** Aplicando a leitura **
(a) Segundo o texto sobre a queda da grade no Maracanã, quantos torcedores do Flamengo morreram em decorrência do acidente?
(b) No texto sobre a queda da grade no Maracanã, reescreva o trecho que se abre com as palavras "O Maracanã estava" e se fecha com "diante de nós.", substituindo "arquibancada" por "tribuna".

** Texto fornecido **
O Maracanã estava abarrotado de gente. A vantagem no placar agregado levara a massa rubro-negra a tomar conta do estádio, espremendo os alvinegros.

Até que, cerca de meia hora antes do apito inicial, a grade de proteção da arquibancada cedeu.

Eu vi o momento da queda, os torcedores do Flamengo despencando no vazio. Era a tragédia se desenrolando na arquibancada, ao vivo, ali diante dos nossos olhos

Na sequência, vi e ouvi um ou dois alvinegros festejando de modo nojento a morte dos adversários — e sendo reprimidos de forma enfática pelos demais botafoguenses, sensibilizados com o drama que se desenrolava diante de nós.

Naquele 19 de julho de 1992, o Flamengo se sagrou campeão brasileiro. Mas três de seus torcedores jamais puderam festejar o título, morreram em decorrência da queda, que deixou ainda dezenas de feridos.

Lembro de outra partida, entre tantas. Um momento pré-jogo, no anel interior do Maracanã. O meu pai tentando convencer outro botafoguense a NÃO atirar um copo de mijo nos flamenguistas que passavam lá embaixo, no entorno do estádio. Em vão.

Enfim: cresci vendo como o futebol pode inspirar e refletir o melhor — e certamente também o pior — do ser humano

A estupidez humana abrange todas as torcidas, claro. E quando triunfa, parece invencível. Mas não precisa ser assim. (Ou precisa?)

EM VEZ DE APENAS PARALISAR O CAMPEONATO, QUE TAL CANALIZAR A POTÊNCIA DAS TORCIDAS EM PROL DAS VÍTIMAS DA ENCHENTE?

** Trechos dos dados **
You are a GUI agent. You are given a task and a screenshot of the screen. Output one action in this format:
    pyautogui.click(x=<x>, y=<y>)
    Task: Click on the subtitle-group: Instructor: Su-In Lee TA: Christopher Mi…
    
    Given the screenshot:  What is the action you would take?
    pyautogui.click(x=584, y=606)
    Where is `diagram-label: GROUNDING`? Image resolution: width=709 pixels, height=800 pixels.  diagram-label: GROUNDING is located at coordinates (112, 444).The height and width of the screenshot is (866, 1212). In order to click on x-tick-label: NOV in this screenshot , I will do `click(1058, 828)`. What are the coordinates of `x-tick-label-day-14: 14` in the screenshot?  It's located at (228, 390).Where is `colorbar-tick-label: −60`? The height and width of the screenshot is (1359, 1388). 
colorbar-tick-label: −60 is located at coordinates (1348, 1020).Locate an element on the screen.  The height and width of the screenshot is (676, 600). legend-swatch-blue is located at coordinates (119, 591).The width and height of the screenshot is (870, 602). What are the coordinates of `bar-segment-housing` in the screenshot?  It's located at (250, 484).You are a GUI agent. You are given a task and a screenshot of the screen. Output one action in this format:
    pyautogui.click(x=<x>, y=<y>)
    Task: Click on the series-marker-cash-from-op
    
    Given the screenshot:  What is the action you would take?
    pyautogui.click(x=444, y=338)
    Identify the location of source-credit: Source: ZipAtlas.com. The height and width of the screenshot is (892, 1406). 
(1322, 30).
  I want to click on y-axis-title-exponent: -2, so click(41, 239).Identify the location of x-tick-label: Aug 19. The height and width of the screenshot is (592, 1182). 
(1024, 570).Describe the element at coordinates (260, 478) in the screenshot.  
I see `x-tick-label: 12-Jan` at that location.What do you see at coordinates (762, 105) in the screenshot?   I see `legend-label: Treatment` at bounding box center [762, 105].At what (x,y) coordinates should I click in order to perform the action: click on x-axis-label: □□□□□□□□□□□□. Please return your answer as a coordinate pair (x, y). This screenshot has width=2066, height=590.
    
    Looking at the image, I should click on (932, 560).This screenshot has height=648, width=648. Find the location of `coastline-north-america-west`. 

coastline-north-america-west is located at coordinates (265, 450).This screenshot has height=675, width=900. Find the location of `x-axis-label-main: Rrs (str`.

** Resultados esperados **
(a) Três torcedores.

(b)
O Maracanã estava abarrotado de gente. A vantagem no placar agregado levara a massa rubro-negra a tomar conta do estádio, espremendo os alvinegros.

Até que, cerca de meia hora antes do apito inicial, a grade de proteção da tribuna cedeu.

Eu vi o momento da queda, os torcedores do Flamengo despencando no vazio. Era a tragédia se desenrolando na tribuna, ao vivo, ali diante dos nossos olhos

Na sequência, vi e ouvi um ou dois alvinegros festejando de modo nojento a morte dos adversários — e sendo reprimidos de forma enfática pelos demais botafoguenses, sensibilizados com o drama que se desenrolava diante de nós.